Pram lahir di Blora, 6 Februari 1925. Pernah belajar radio, stenograf dan kuliah si Sekolah Tinggi Islam Jakarta (1945), ia sempat bekerja sebagai juru ketik di kantor berita Jepang Domei (1942-45). Ia tercatat sebagai letnan dua di Resimen 6 Divisi Siliwangi. Dia juga pernah jadi redaktur (a.l. di Balai Pustaka dan The Voice of Free Indonesia), dosen serta anggota Pimpinan Pusat Lekra (1958). Keterlibatannya di Lekra, membuat Pram meringkuk di beberapa bui, termasuk P. Buru, pasca G30S/PKI. Namun, apakah sesungguhnya dia komunis? "Buktikan saja," tantangnya.


S: Anda bergabung dengan Lekra, dan semangat sekali menghadapi Manifesto Kebudayaan (Manikebu). Sehingga Anda digolongkan dalam seniman yang berubah fungsi menjadi semacam ideolog?


P.A.T: Saya itu praktis mandiri. Biar pun menjadi anggota Lekra. Saya menjadi anggota Lekra bukan mendaftarkan diri. Pada Kongres Lekra di Solo tahun 1959, saya diundang hadir. Sambil jalan-jalan saya datang saja. Sampai di sana, saya diminta memberi sambutan, saya kasih. Di akhir Kongres, saya diangkat menjadi anggota pleno. Tidak pernah merangkak dari bawah, tahu-tahu terus nangkring. Itu dalam kesulitan lagi, karena orang-orang lama di organisasi itu tak senang melihat saya.


S: Tapi Anda terima pengangkatannya...


P.A.T: Saya terima. Itu kan bukan organisasi jahat. Dituduh itu onderbow PKI, tak soal. PKI kan salah satu pemenang pemilihan umum waktu itu. Punya wakil-wakil di parlemen. Terakhir beberapa menteri, malah. Itu kan legal.


S: Apa yang Anda dapat dari Lekra?


P.A.T: Nggak ada, kok. Saya ini solo flight. Nggak bisa memerintah dan tak mau diperintah. Tidak ada apa-apa. Malah bentrokan saja yang terjadi.


S: Mengapa Anda tidak keluar saja?


P.A.T: Tidak perlu keluar toh? Saya itu kerjanya di rumah saja. Kalau ada undangan, saya datang. Diminta ceramah tentang sesuatu yang saya setujui, ya saya kasih. Misalnya, tentang Kartini, sejarah sastra Indonesia. Tetapi sebagai penentu, tentu saja tidak. Saya itu orang yang dicomot dari jalanan dan ditangkringkan.

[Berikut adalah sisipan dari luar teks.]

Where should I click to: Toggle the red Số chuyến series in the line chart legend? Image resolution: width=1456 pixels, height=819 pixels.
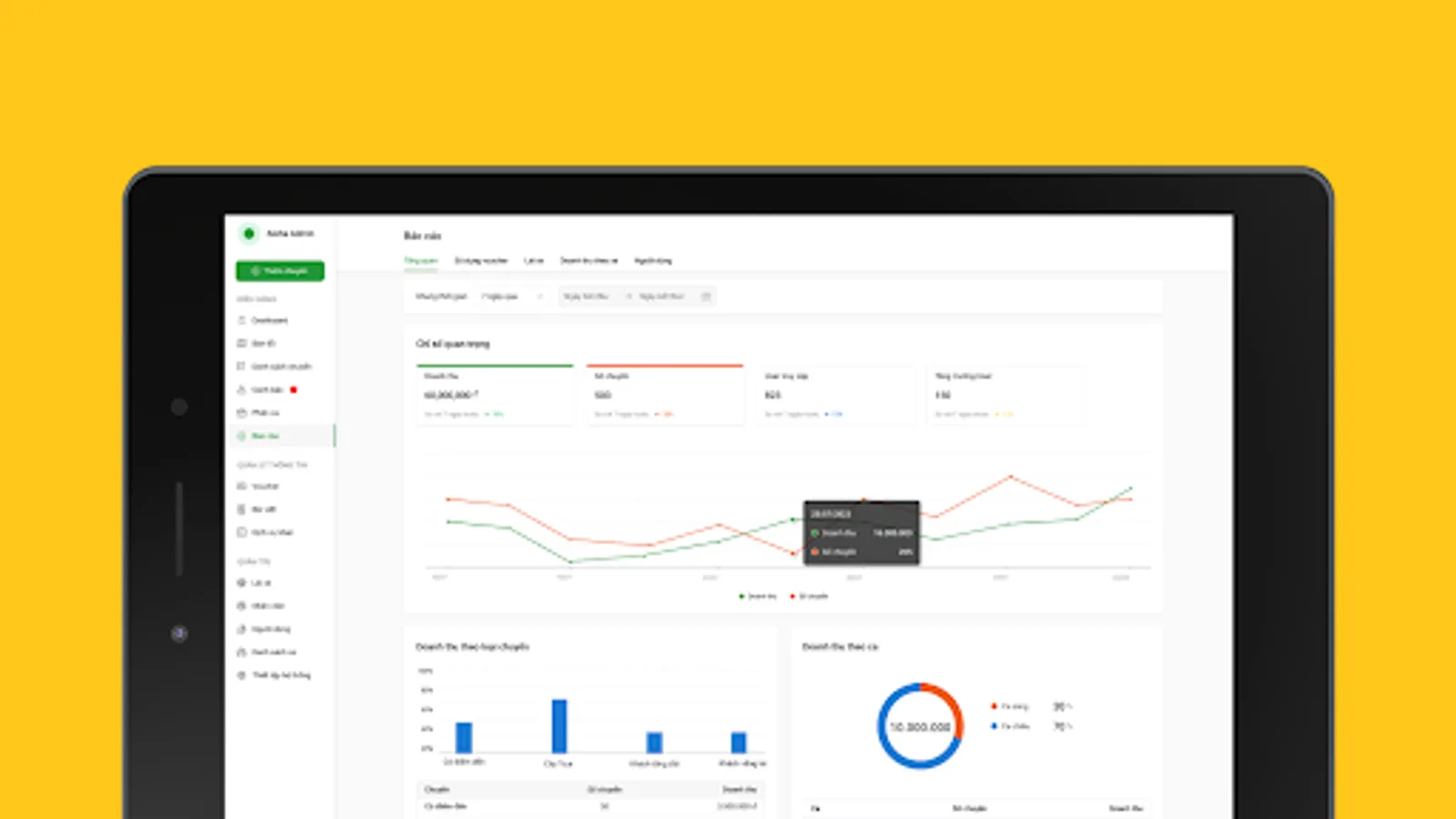809,596
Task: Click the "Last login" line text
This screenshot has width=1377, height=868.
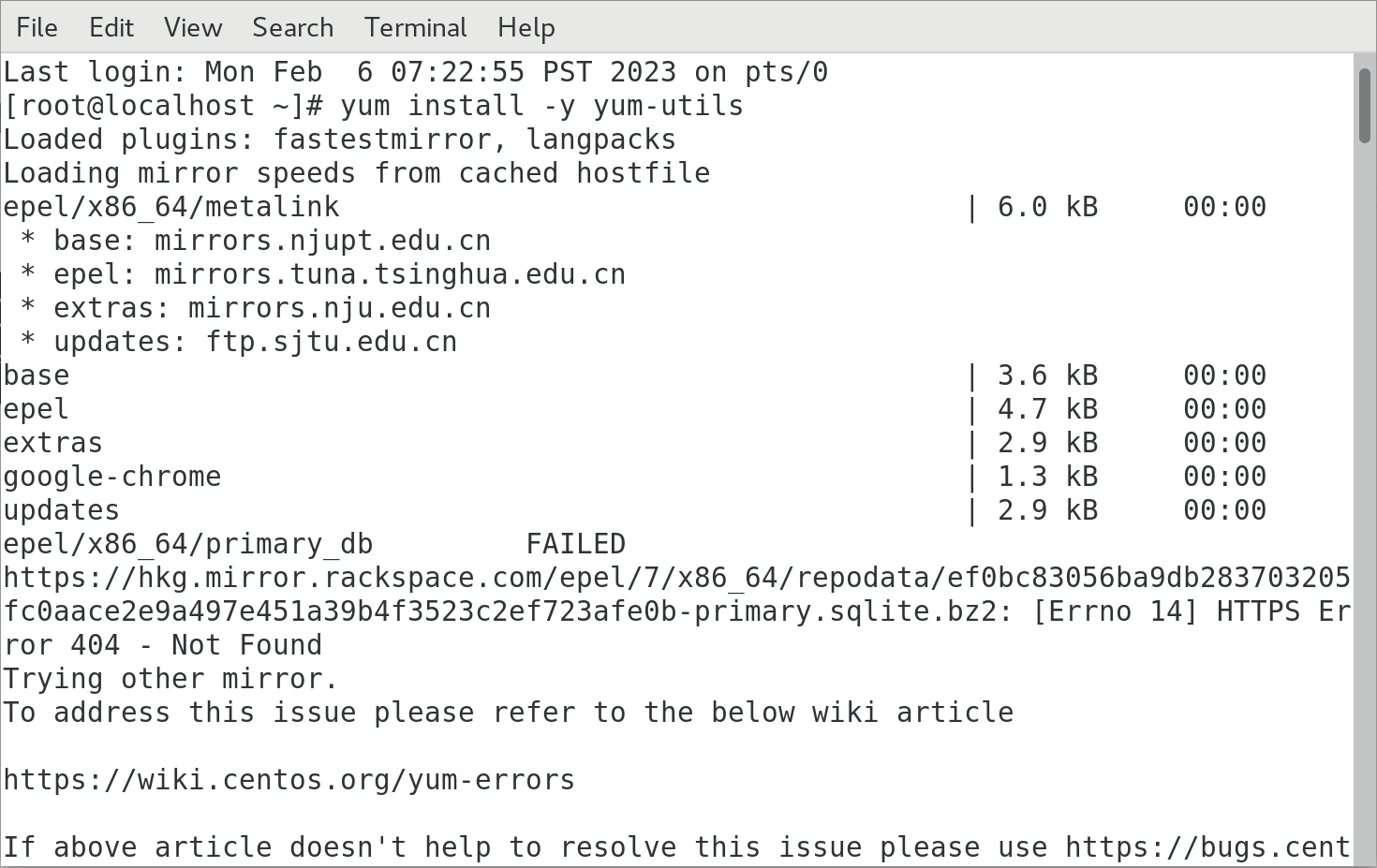Action: click(414, 72)
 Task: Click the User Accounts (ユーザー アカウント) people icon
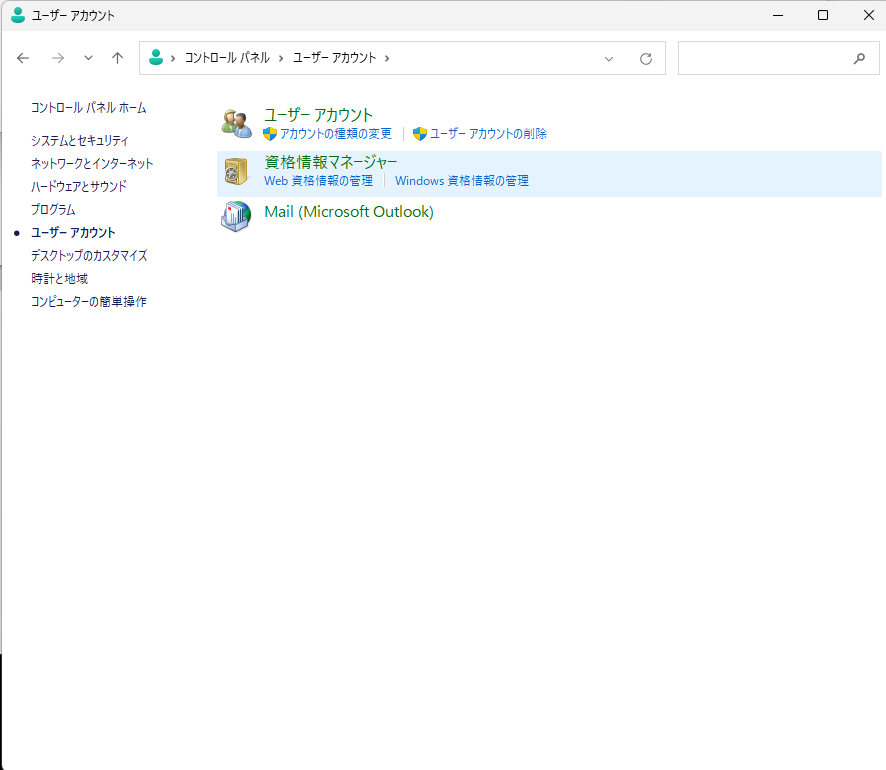[236, 123]
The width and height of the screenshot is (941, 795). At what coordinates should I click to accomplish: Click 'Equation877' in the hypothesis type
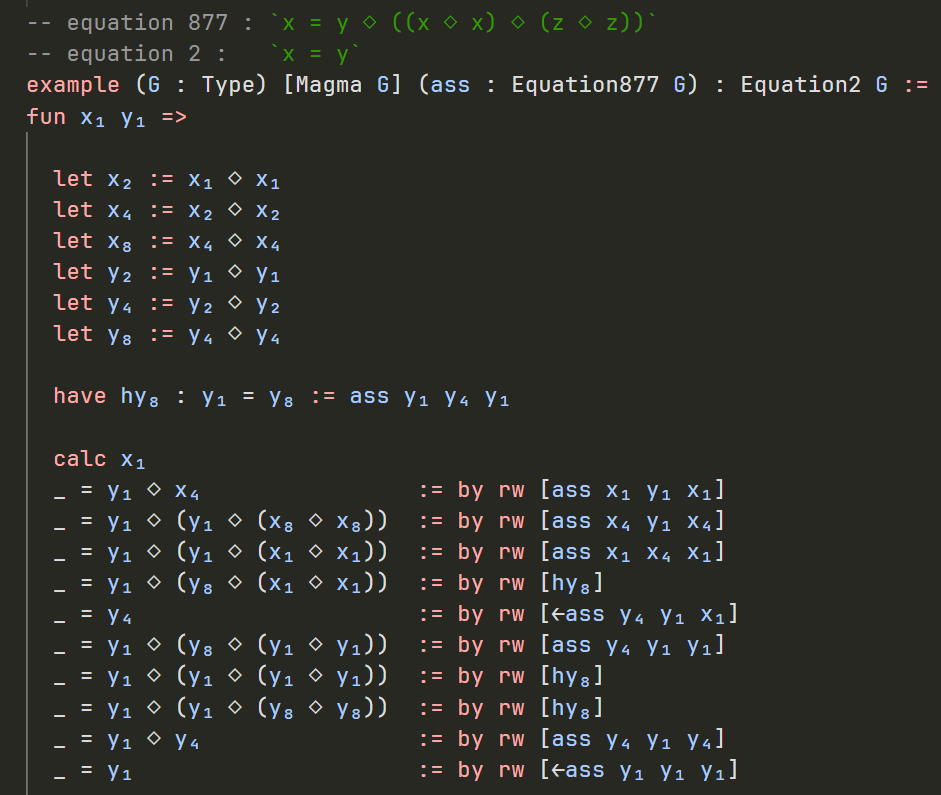[585, 85]
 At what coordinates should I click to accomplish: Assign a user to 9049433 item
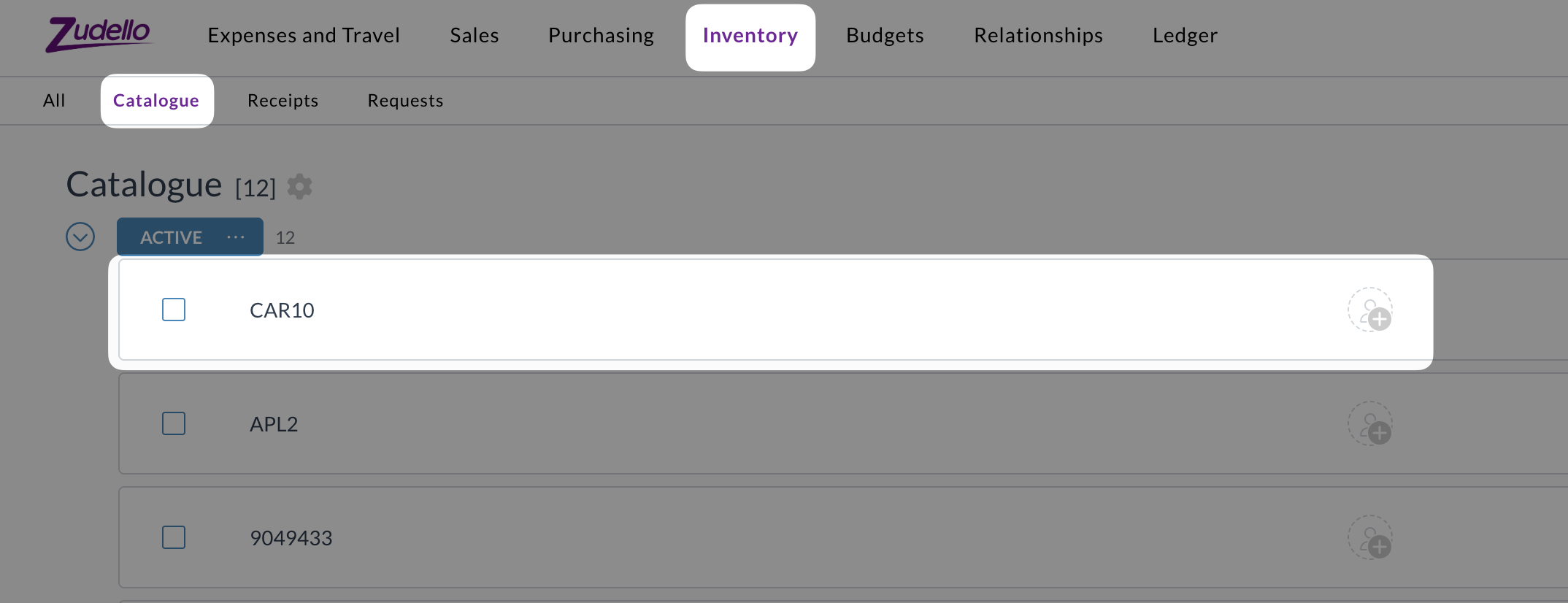(1370, 538)
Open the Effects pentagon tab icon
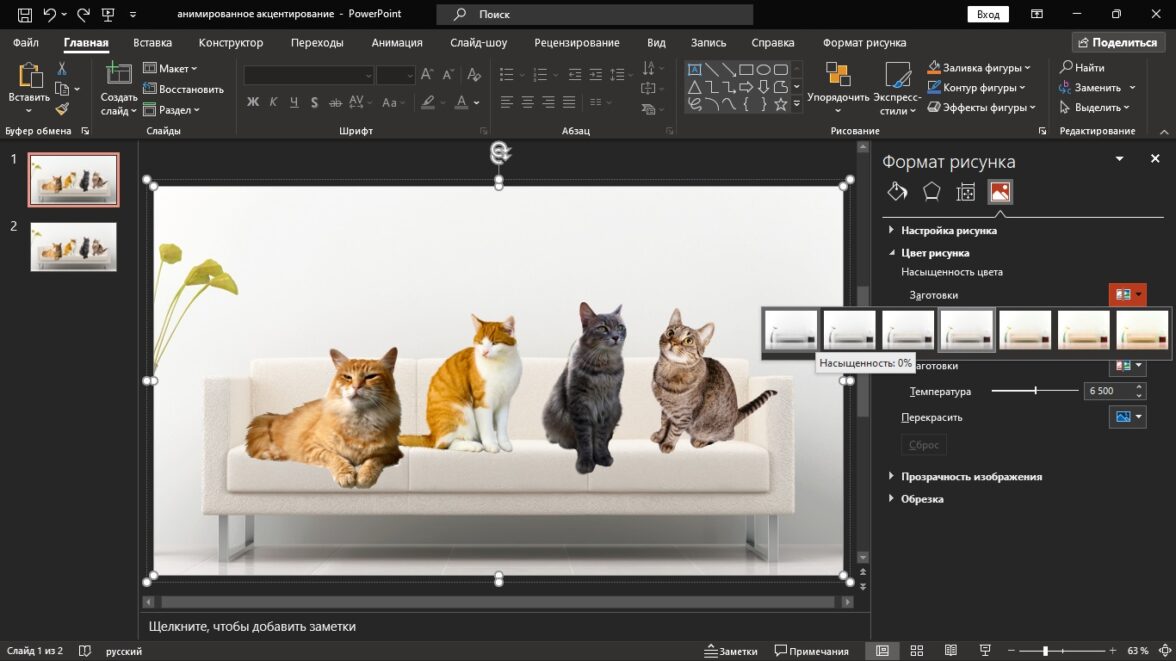 click(x=931, y=192)
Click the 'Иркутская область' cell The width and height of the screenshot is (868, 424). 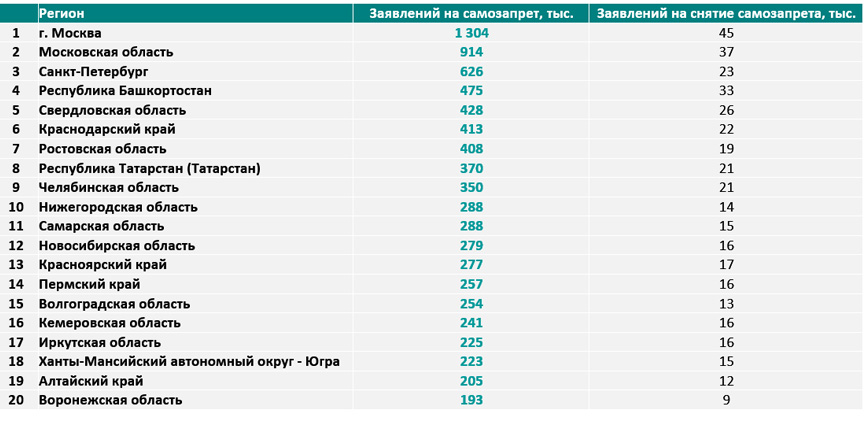(99, 342)
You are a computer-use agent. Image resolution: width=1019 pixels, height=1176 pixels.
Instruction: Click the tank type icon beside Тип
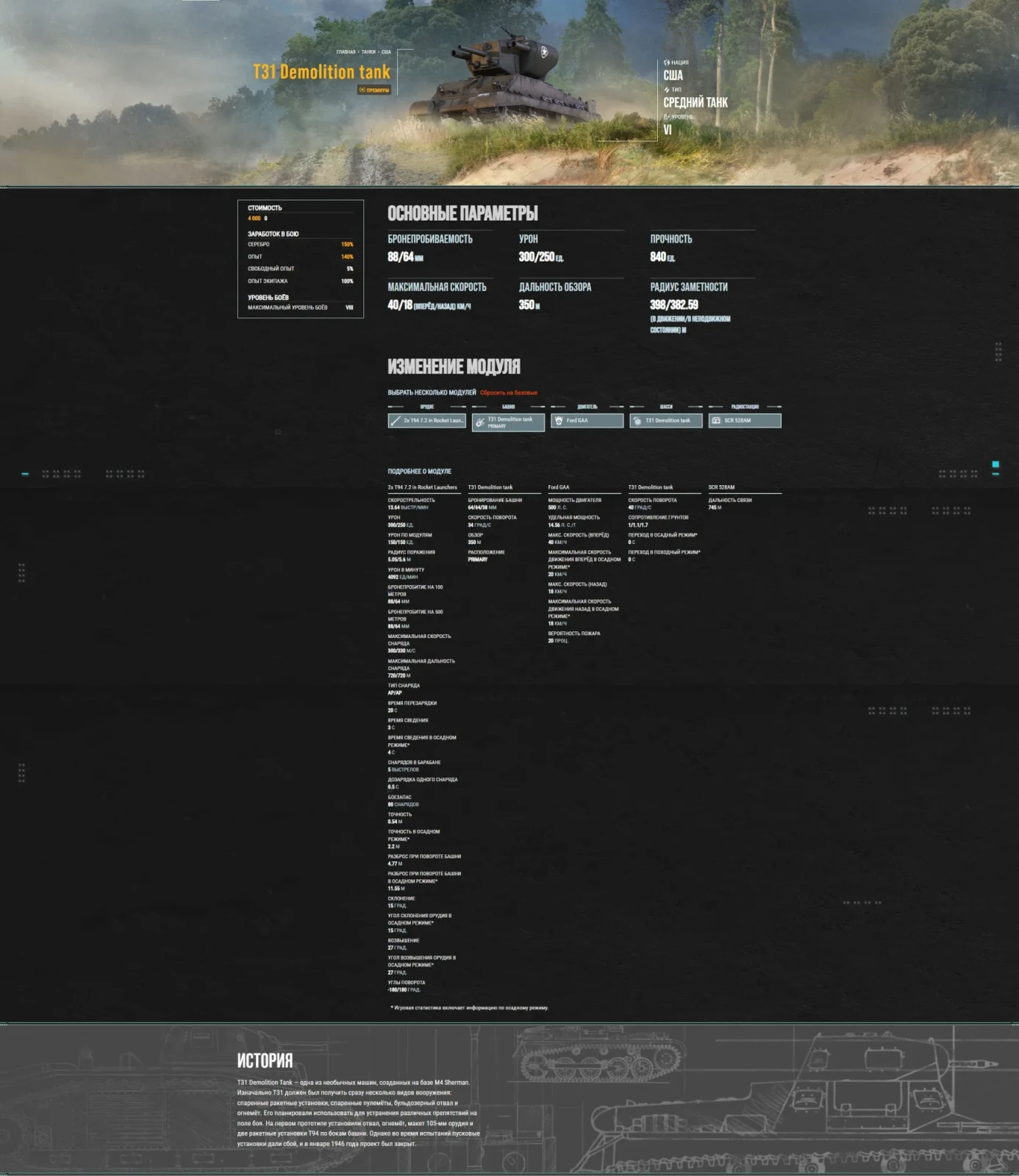[667, 90]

S: Tapi Anda kan jadinya dituduh komunis...


P.A.T: Tahun 1956 saya diundang ke Tiongkok untuk menghadiri peringatan sekian tahun meninggalnya Lu Sin, pengarang besar yang dianggap Gorky-nya Cina. Di sana tugas saya terutama menyampaikan pidato menteri PDK. Jadi resmi. Saya memakai service pasport. Pulang dari Tiongkok, saya sudah dituduh komunis. Penerbit-penerbit bonafit menampik tulisan saya. Sampai saat ini, orang menuduh begini begitu. Ini sudah berapa puluh tahun lewat. Buktikan dong. Jangan tuduh saja. Buktikan dimana kekomunisan saya?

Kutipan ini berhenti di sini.